_WHAT YOU HAVE TO DO_:
Restate the entries below exactly, and keep all images out of the answer.
[[ DATA PROVIDED open ]]
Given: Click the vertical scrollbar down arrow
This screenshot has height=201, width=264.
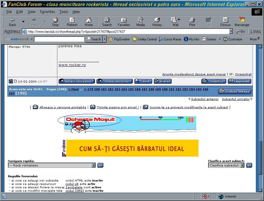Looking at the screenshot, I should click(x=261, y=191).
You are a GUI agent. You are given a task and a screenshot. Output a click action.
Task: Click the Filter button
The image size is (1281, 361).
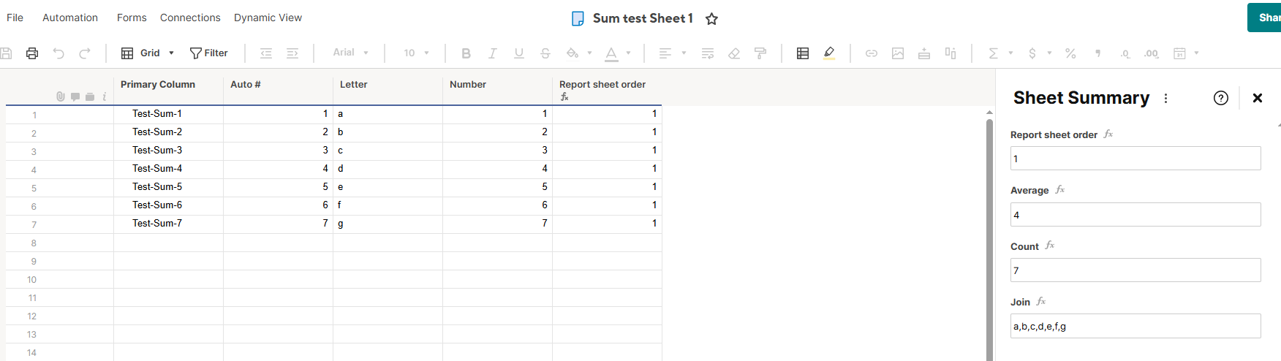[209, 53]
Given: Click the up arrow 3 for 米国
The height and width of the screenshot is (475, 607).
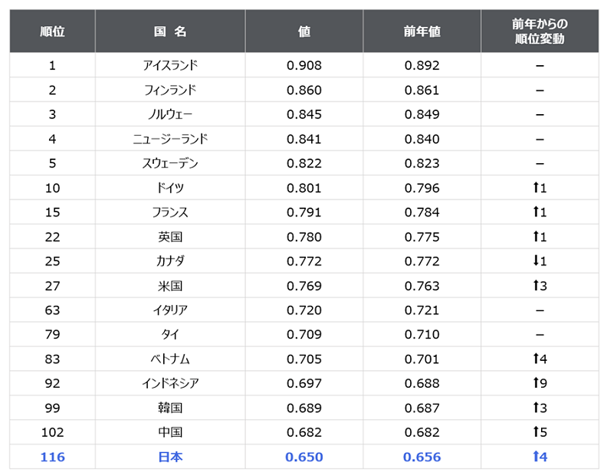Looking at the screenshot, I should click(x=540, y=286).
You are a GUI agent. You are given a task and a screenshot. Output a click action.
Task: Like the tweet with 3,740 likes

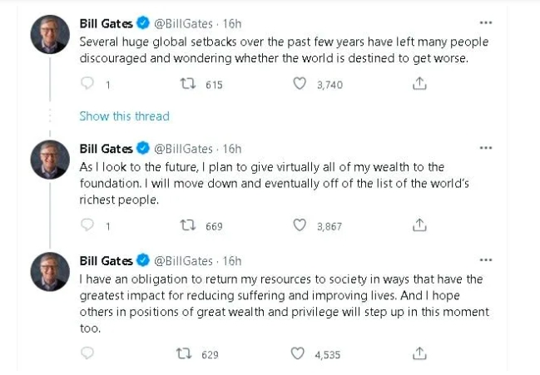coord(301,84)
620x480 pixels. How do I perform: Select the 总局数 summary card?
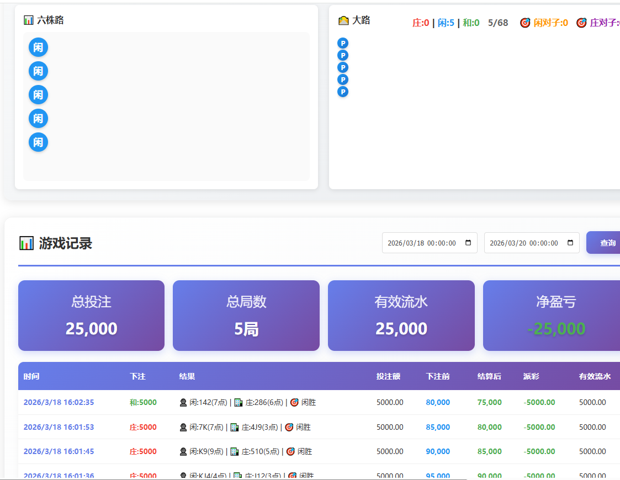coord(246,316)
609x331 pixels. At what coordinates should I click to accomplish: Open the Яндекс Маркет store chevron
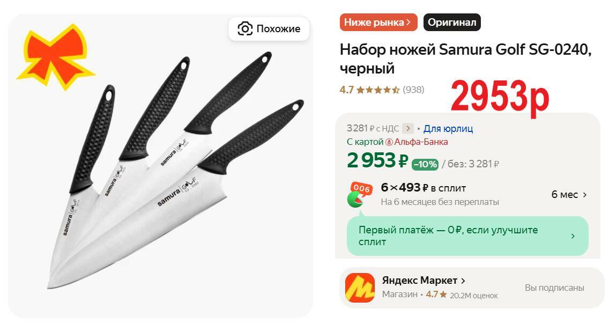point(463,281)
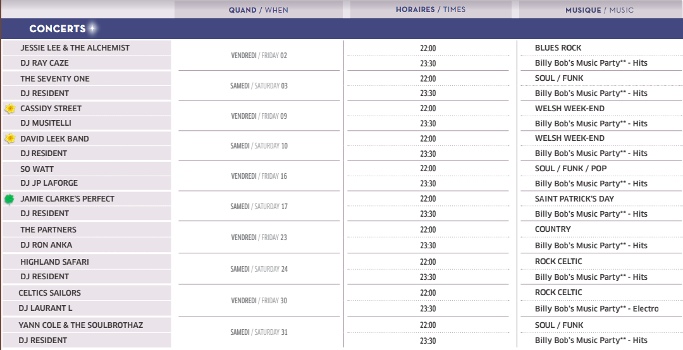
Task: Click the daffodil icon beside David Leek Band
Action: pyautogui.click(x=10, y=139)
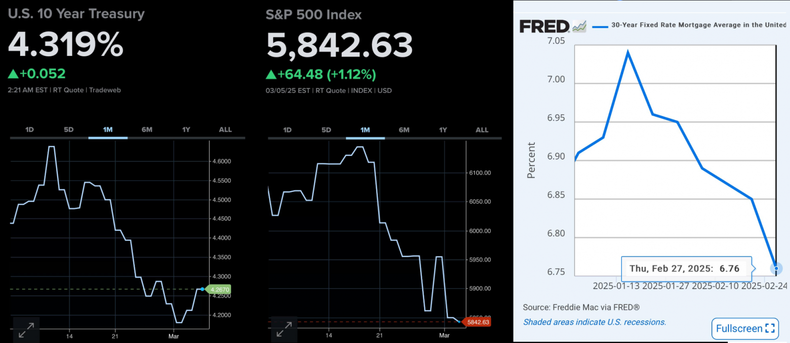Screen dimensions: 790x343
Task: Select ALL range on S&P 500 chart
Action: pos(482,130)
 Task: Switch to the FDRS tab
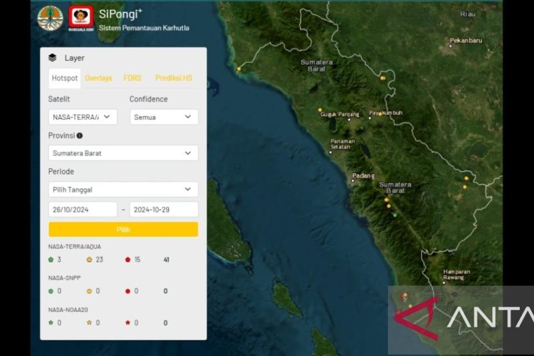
[[ DATA PROVIDED closed ]]
_REPLY TO THE TASK_:
Given: Click the vertical scrollbar down arrow
This screenshot has height=201, width=264.
Looking at the screenshot, I should click(x=261, y=191).
You are a GUI agent. You are given a task and a screenshot. Output a click action.
Task: Click the Filter button
The image size is (1281, 361).
[209, 53]
Given: Click the up arrow 3 for 米国
The height and width of the screenshot is (475, 607).
Looking at the screenshot, I should click(x=540, y=286).
You are a GUI agent. You are given a task and a screenshot. Output a click action.
Task: Like the tweet with 3,740 likes

coord(301,84)
620x480 pixels. How do I perform: Select the 总局数 summary card?
coord(246,316)
609x331 pixels. At what coordinates should I click to accomplish: Open the Яндекс Маркет store chevron
point(463,281)
Task: Click the daffodil icon beside David Leek Band
Action: pyautogui.click(x=10, y=139)
Screen dimensions: 790x343
Task: Select ALL range on S&P 500 chart
Action: pos(482,130)
 Task: Switch to the FDRS tab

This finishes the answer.